Queridos hermanos y hermanas, ¡buenos días!
Hoy comenzamos
el camino de Adviento, que culminará en la Navidad. El Adviento es el tiempo
que se nos da para acoger al Señor que viene a nuestro encuentro, también para
verificar nuestro deseo de Dios, para mirar hacia adelante y prepararnos para
el regreso de Cristo. Él regresará a nosotros en la fiesta de Navidad, cuando
conmemoraremos su venida histórica en la humildad de la condición humana; pero
Él viene dentro de nosotros cada vez que estamos dispuestos a recibirlo, y
vendrá de nuevo al final de los tiempos «para juzgar a los vivos y los
muertos». Por eso debemos estar siempre prevenidos y esperar al Señor con la
esperanza de encontrarlo. La liturgia de hoy nos introduce precisamente en el
sugestivo tema de la vigilia y de la espera.
En el
Evangelio (Mc 13,33-37) Jesús exhorta a estar atentos y a velar, para estar
listos para recibirlo en el momento del regreso. Nos dice:
«Mirad, velad y orad, porque no sabéis cuándo será el tiempo […]

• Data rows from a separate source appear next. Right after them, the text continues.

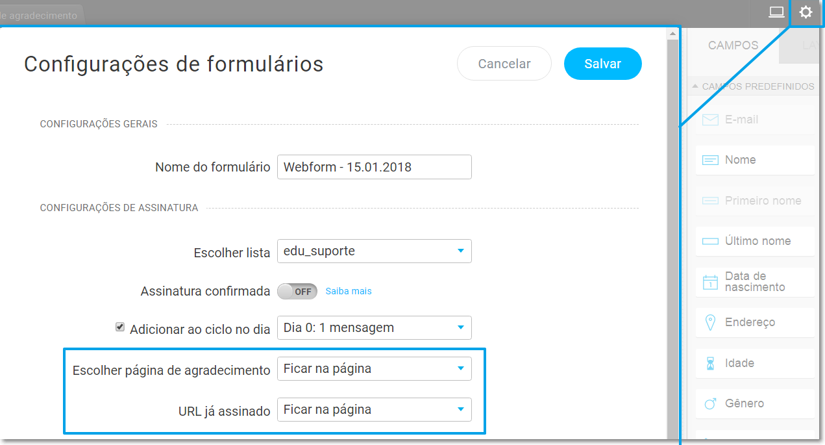Click the Salvar button

(603, 64)
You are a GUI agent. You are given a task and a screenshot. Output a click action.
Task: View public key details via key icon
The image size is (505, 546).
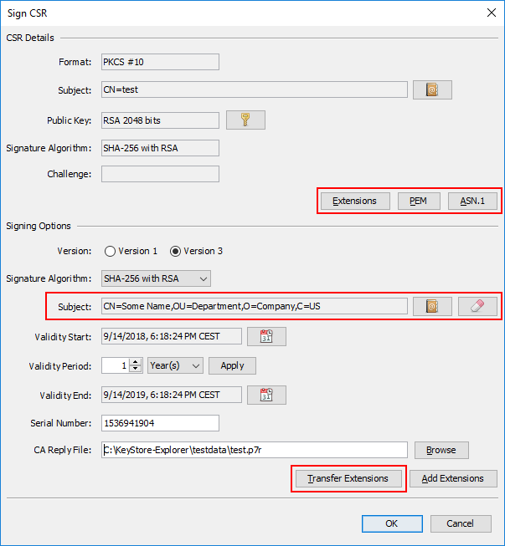[245, 120]
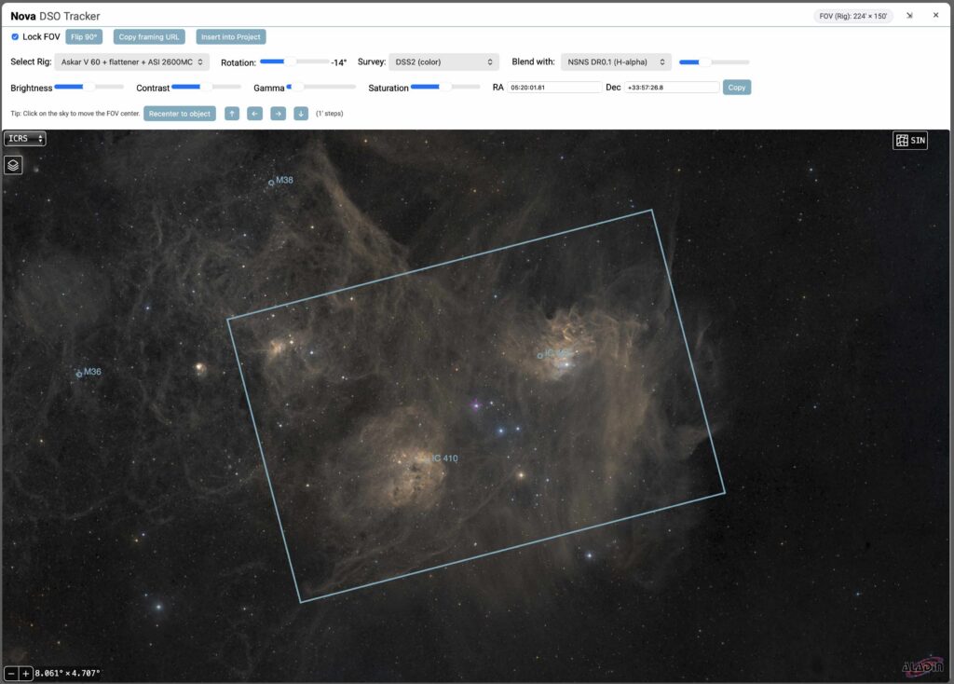Open the Blend with dropdown for NSNS DR0.1
954x684 pixels.
pyautogui.click(x=618, y=62)
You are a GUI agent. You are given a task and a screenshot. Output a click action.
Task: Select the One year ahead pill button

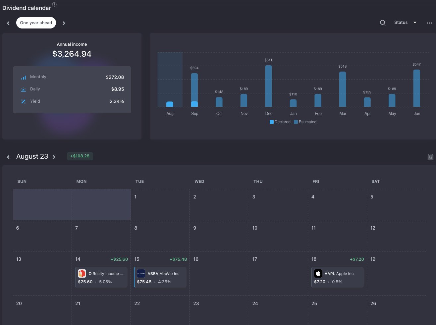[36, 23]
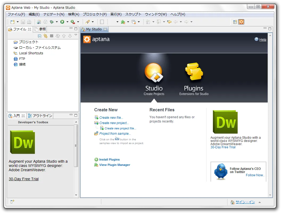Click the Collapse All icon in File panel

pos(40,36)
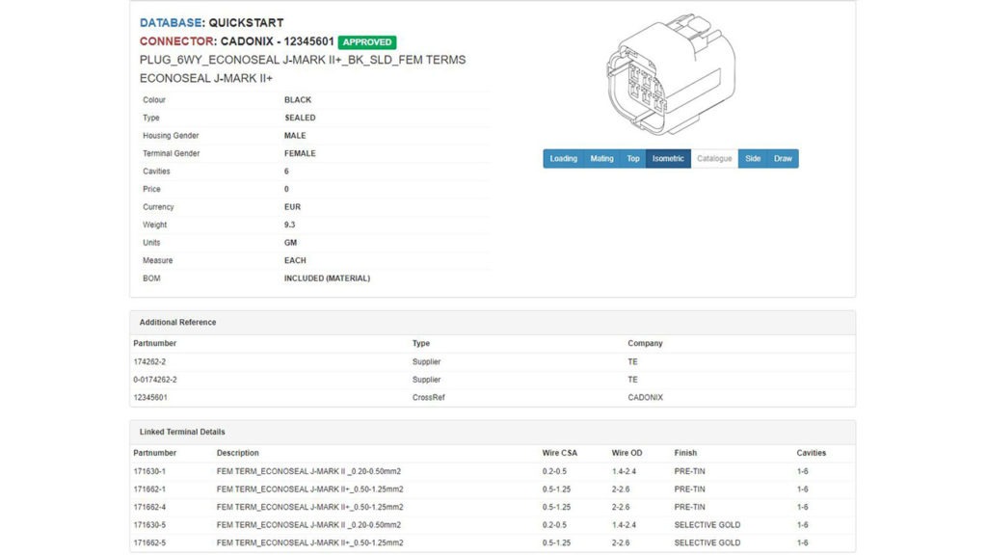Open supplier part 0-0174262-2
The width and height of the screenshot is (987, 555).
click(158, 379)
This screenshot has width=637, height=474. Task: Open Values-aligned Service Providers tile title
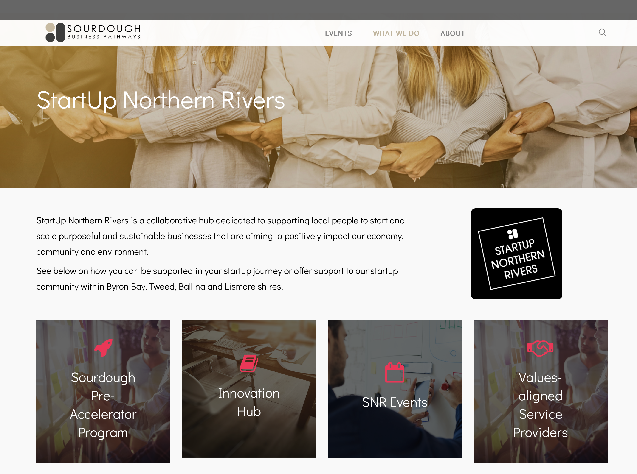pyautogui.click(x=540, y=405)
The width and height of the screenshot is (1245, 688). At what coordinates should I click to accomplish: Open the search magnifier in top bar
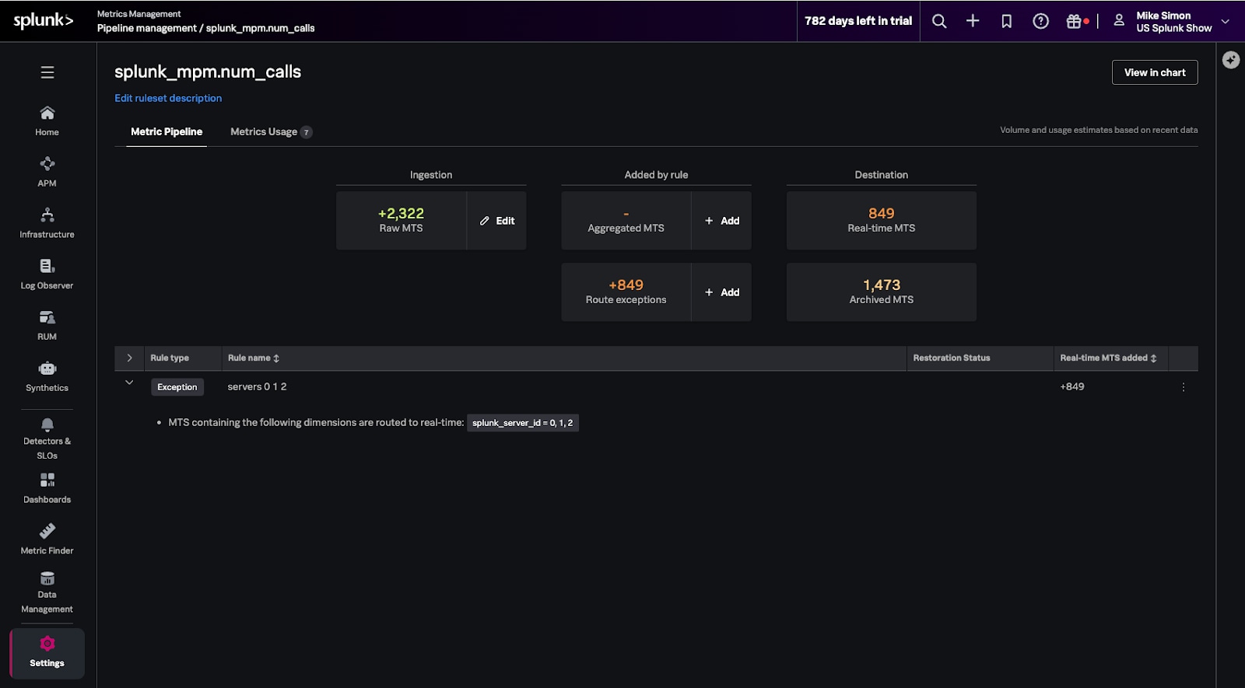(x=939, y=21)
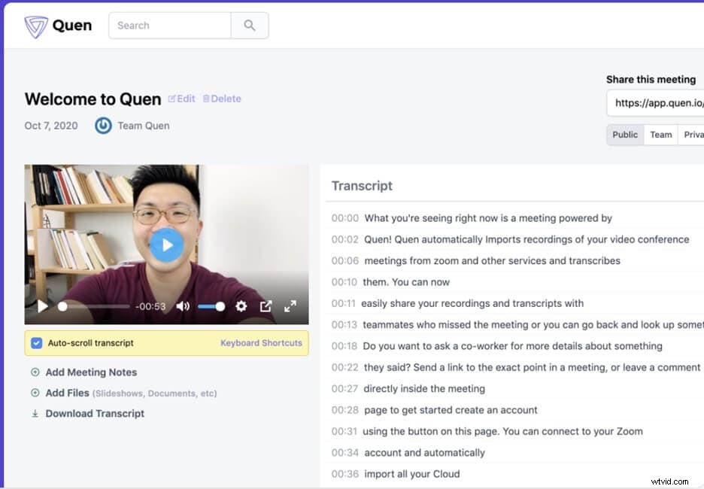Viewport: 704px width, 489px height.
Task: Jump to the 00:18 transcript timestamp
Action: 344,346
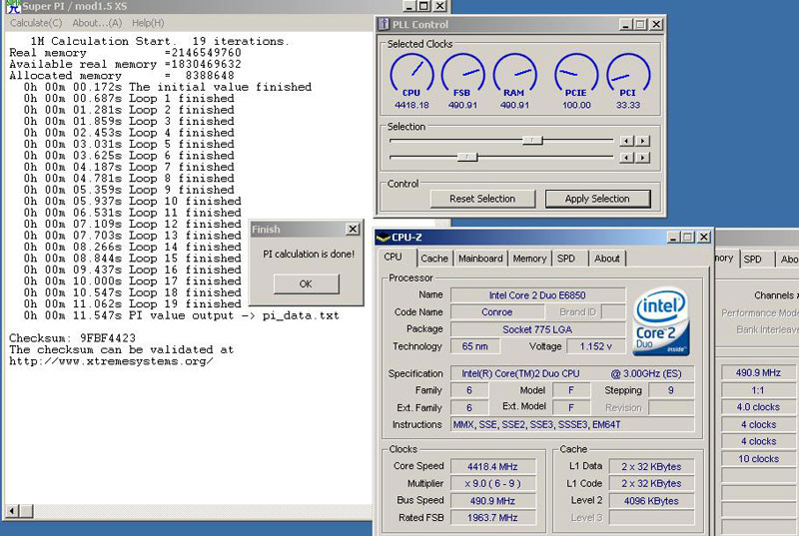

para que cuando venga de repente, no os halle durmiendo». (vv. 33-36).
La persona que
está atenta es la que, en el ruido del mundo, no se deja llevar por la
distracción o la superficialidad, sino vive en modo pleno y consciente, con una
preocupación dirigida en primer lugar a los demás. Con esta actitud somos
conscientes de las lágrimas y las necesidades del prójimo, y podemos captar
también las capacidades y cualidades humanas y espirituales. La persona atenta
se dirige luego también al mundo, tratando de contrarrestar la indiferencia y
la crueldad en él, y alegrándose de los tesoros de belleza que también existen
y que deben ser custodiados. Se trata de tener una mirada de comprensión para
reconocer tanto las miserias y las pobrezas de los individuos y de la sociedad,
como para reconocer la riqueza escondida en las pequeñas cosas de cada día,
precisamente allí donde el Señor nos ha colocado.
La persona
vigilante es aquella que acoge la invitación a velar, es decir, a no dejarse
abrumar por el sueño del desánimo, la falta de esperanza, la decepción; y al
mismo tiempo rechaza la solicitud de las tantas vanidades de las que desborda
el mundo y detrás de las cuales, a veces, se sacrifican tiempo y serenidad
personal y familiar. Es la experiencia dolorosa del pueblo de Israel, narrada
por el profeta Isaías: Dios parecía haber dejado vagar su pueblo, lejos de sus
caminos (cf. 63.17), pero esto era el resultado de la infidelidad del mismo
pueblo (cf. 64,4b). También nosotros nos encontramos a menudo en esta situación
de infidelidad a la llamada del Señor: Él nos muestra el camino bueno, el
camino de la fe, el camino del amor, pero nosotros buscamos la felicidad en
otra parte.
Ser atentos y
vigilantes son los presupuestos para no seguir “vagando alejados de los caminos
del Señor”, perdidos en nuestros pecados y nuestras infidelidades; estar
atentos y ser vigilantes, son las condiciones para permitir a Dios irrumpir en
nuestras vidas, para restituirle significado y valor con su presencia llena de
bondad y de ternura. María Santísima, modelo de espera de Dios e ícono de
vigilancia, nos guíe hacia su Hijo Jesús, reavivando nuestro amor por él.